Every line from the start of the entries up to and including the one bearing "MUDI (21, 1279)" must be printed verbatim, without the pictures.

Collected data:
_ _ _
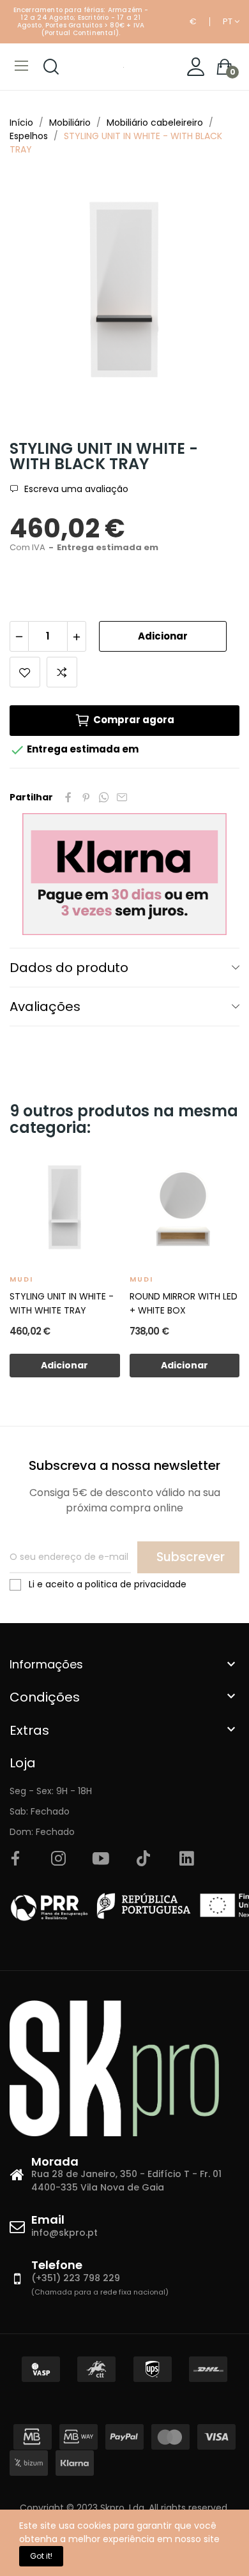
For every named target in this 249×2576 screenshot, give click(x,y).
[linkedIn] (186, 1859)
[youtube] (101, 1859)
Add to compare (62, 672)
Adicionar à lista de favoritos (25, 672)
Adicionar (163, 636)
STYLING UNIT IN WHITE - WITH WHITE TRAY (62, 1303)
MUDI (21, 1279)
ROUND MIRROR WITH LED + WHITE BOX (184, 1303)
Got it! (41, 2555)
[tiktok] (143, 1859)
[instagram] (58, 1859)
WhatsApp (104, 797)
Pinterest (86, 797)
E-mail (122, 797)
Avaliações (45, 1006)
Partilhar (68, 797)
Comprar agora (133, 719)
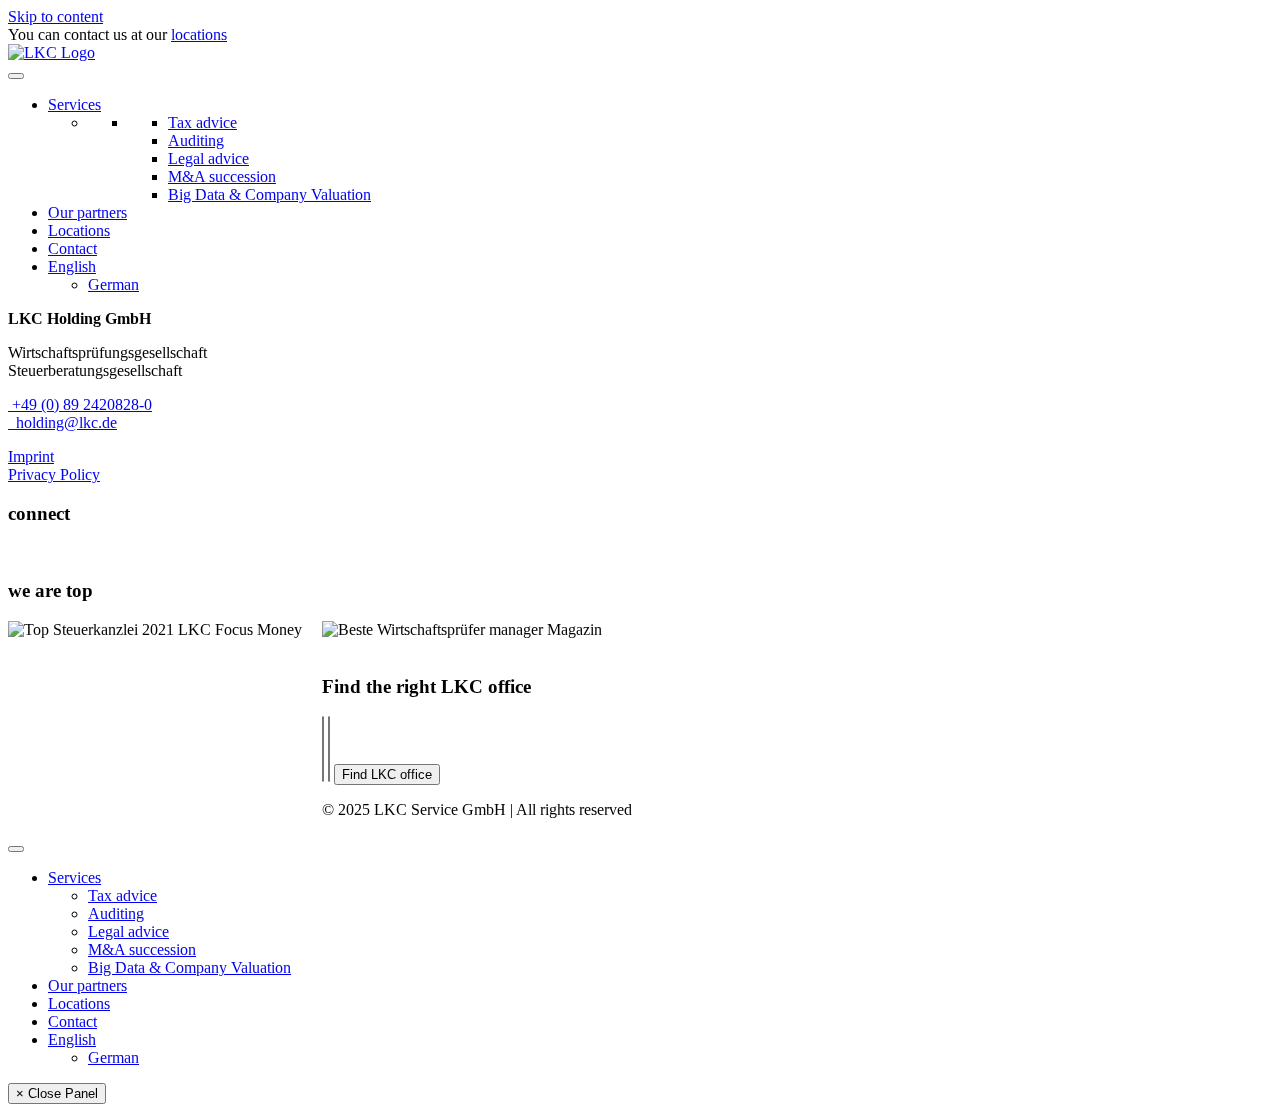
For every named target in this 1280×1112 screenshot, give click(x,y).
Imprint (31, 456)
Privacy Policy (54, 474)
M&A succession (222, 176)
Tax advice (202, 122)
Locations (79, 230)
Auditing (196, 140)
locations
_ _ _
Task result:
For every named target in this 249×2576 screenshot, give click(x,y).
[linkedIn] (186, 1859)
[youtube] (101, 1859)
Add to compare (62, 672)
Adicionar à lista de favoritos (25, 672)
Adicionar (163, 636)
STYLING UNIT IN WHITE - WITH WHITE TRAY (62, 1303)
MUDI (21, 1279)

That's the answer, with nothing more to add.